## CONSIGNE
Citez fidèlement le passage de l'entretien avec Manon Aubry qui va de « Manon Aubry : En » jusqu'à « droite au pouvoir. » inclus.

« Jordan Bardella est le larbin des grands patrons »
La tête de liste de La France insoumise Manon Aubry tente de marquer sa différence avec les autres forces de gauche. Tout en défendant la pertinence de ses propositions économiques et sociales en « rupture » avec les socialistes européens, les libéraux et la droite.
Dans le même dossier…
« Dans cette campagne, nous assumons de parler d’Europe » « Si la coalition des droites l’emporte, cela pourrait entraîner la plongée vers le chaos »Les partis qui siègent au sein du groupe La Gauche au Parlement européen (GUE/NGL) ont du mal à s’imposer comme une alternative à la gauche fédéraliste et sociale-démocrate. Selon les projections d’Europe Elects, votre groupe passerait de 37 sièges à 45 ou 50. Ce qui est une augmentation, mais pas un raz-de-marée. Comment expliquer cette situation ?
Manon Aubry : En vérité, la France fait figure d’exception si nous nous intéressons aux situations des gauches dans les pays européens : l’effondrement de la social-démocratie a permis l’émergence d’une gauche de rupture qui a réorganisé la gauche autour d’elle. La leçon tirée des expériences européennes est claire : partout où la gauche sociale-démocrate trahit, notamment sur les questions sociales comme en Italie ou en Suède, elle installe l’extrême droite au pouvoir.

## LES DONNÉES
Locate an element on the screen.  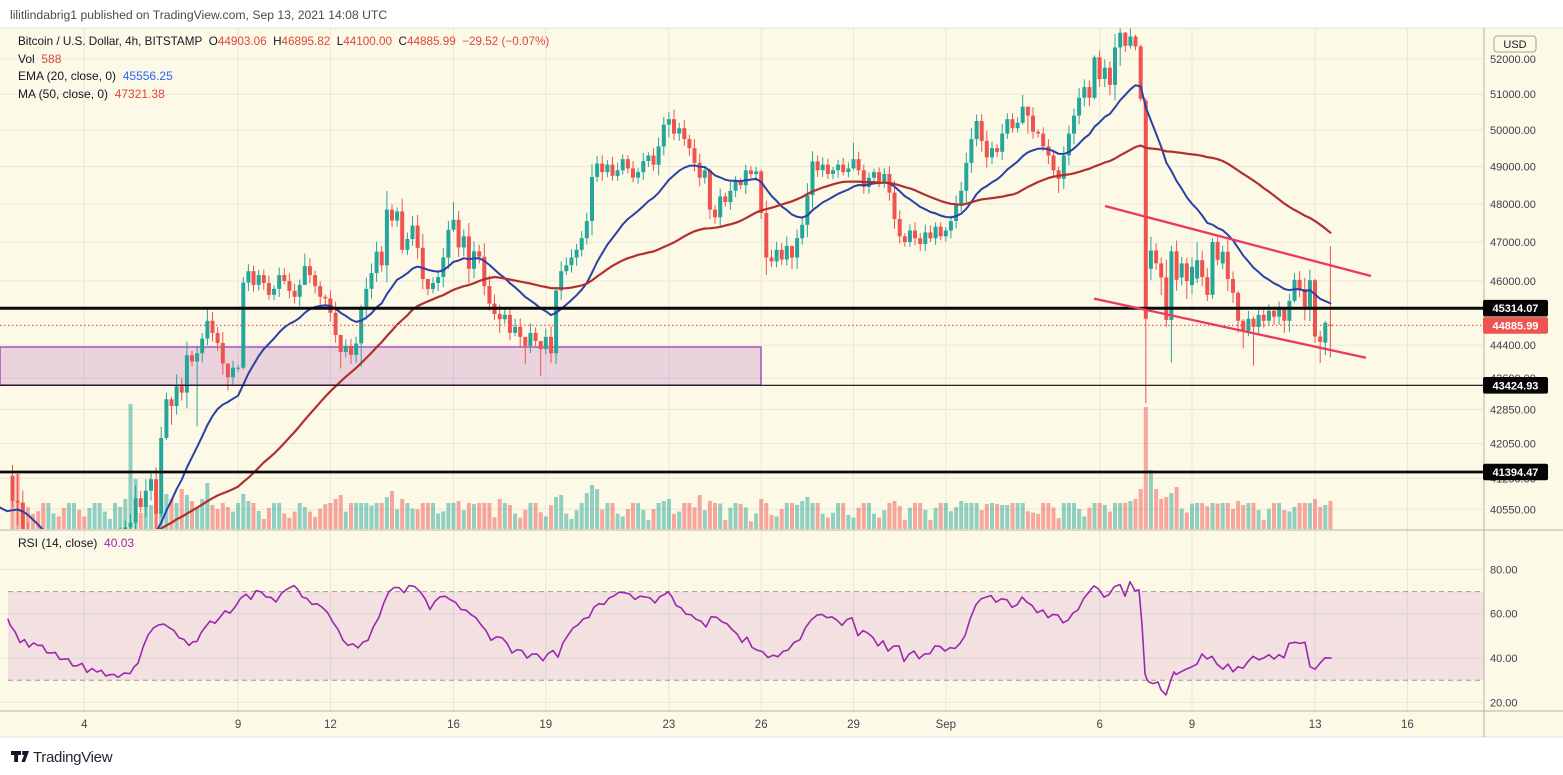
svg-text: 42850.00 is located at coordinates (1513, 410).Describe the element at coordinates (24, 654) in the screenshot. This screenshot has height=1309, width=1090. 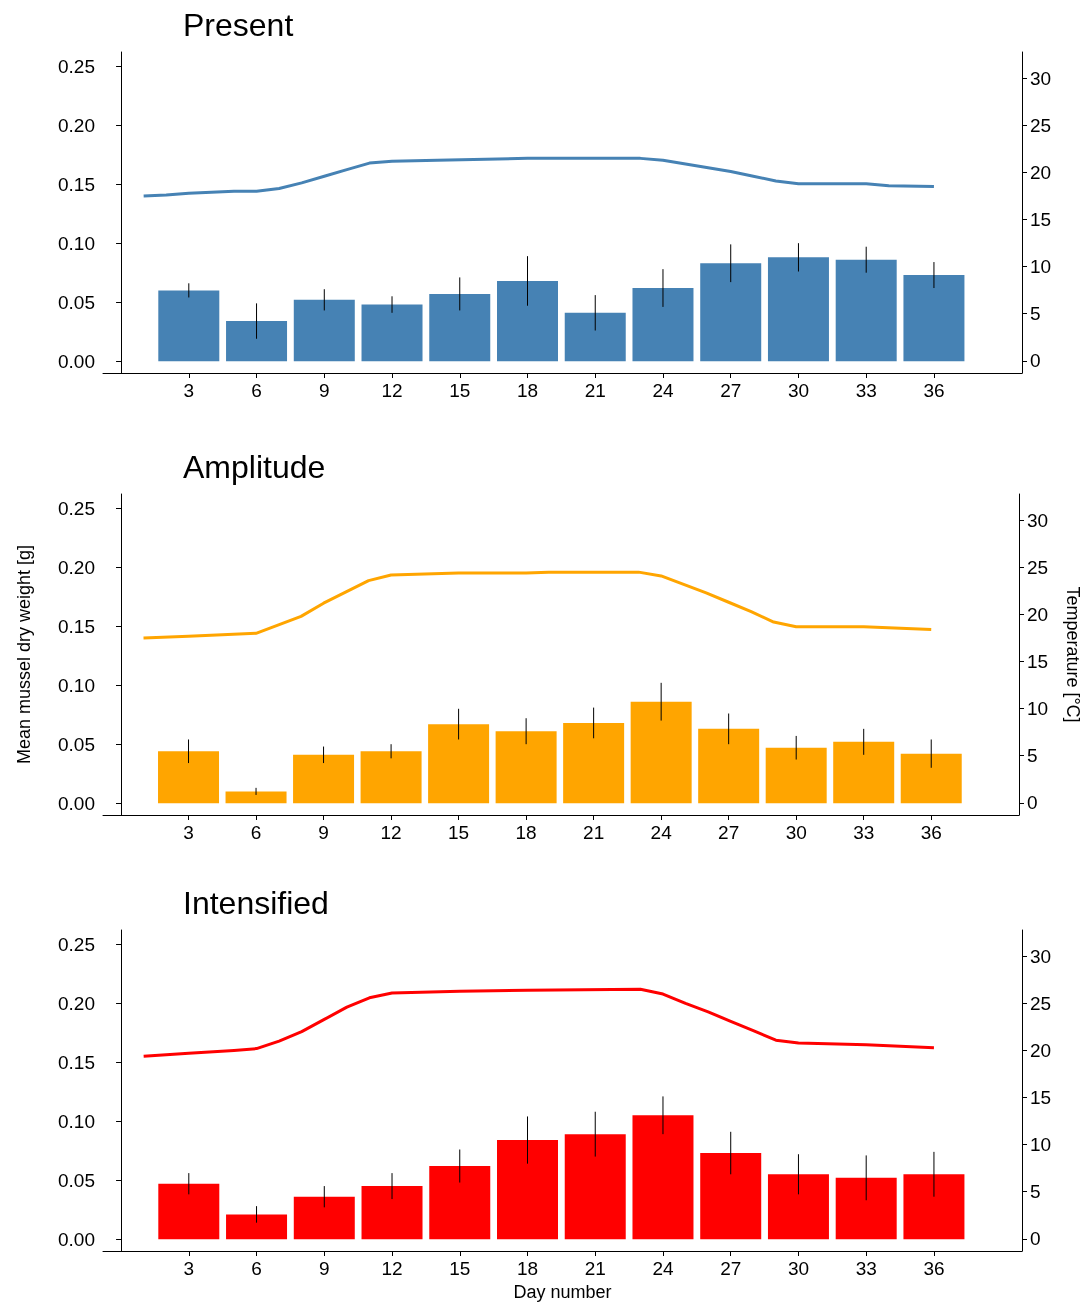
I see `y-axis-title: Mean mussel dry weight [g]` at that location.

## RÉSULTAT
Manon Aubry : En vérité, la France fait figure d’exception si nous nous intéressons aux situations des gauches dans les pays européens : l’effondrement de la social-démocratie a permis l’émergence d’une gauche de rupture qui a réorganisé la gauche autour d’elle. La leçon tirée des expériences européennes est claire : partout où la gauche sociale-démocrate trahit, notamment sur les questions sociales comme en Italie ou en Suède, elle installe l’extrême droite au pouvoir.